Psychotronic Verite

Steven Boone’s video essay for Fandor takes as its subject an obscure horror movie from 2002. Reflections of Evil is a low-budget, even schlocky experimental film from director Damon Packard. But Boone treats it with respect – the kind of respect usually reserved for art-house fair or serious documentaries. The resulting video essay makes great use of the essayist’s prerogative to weave personal experience into the evaluation of a work of art. He looks at this horror rarity as if it were a documentary of sorts, chronicling his own neighborhood and the state of American society in one big swoop.

 

As Boone himself puts it, “Reflections of Evil is everybody’s American hell, rendered as a grisly bad joke. Every American satirist from Mark Twain to Rudy Ray Moore seems to have fallen backward into Packard’s shredder. What comes out the other end is blood and toxic smoke, along with fragments of notes, warnings, threats—from those living in that moment just after 9/11 to those of us who have survived up to this latest moment of imminent collapse. Packard saw everything coming, because he saw that it was already here.
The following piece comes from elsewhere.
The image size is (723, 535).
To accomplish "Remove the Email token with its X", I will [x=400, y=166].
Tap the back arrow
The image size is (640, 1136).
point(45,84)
The intervening years have just been an exponential ramping up of surveillance, violence, austerity, decadence, spectacle.”

 

Reflections of Evil is not, in Boone’s estimation, the result of one director’s offbeat creativity. Rather it is a symptom of a “dying nation”: a by-product of the horror that has become commonplace in our modern society. When Boone proposes a sequel to Reflections of Evil, made with smartphone footage of police brutality, drone footage of bombings and violent television footage, that thought isn’t even farfetched.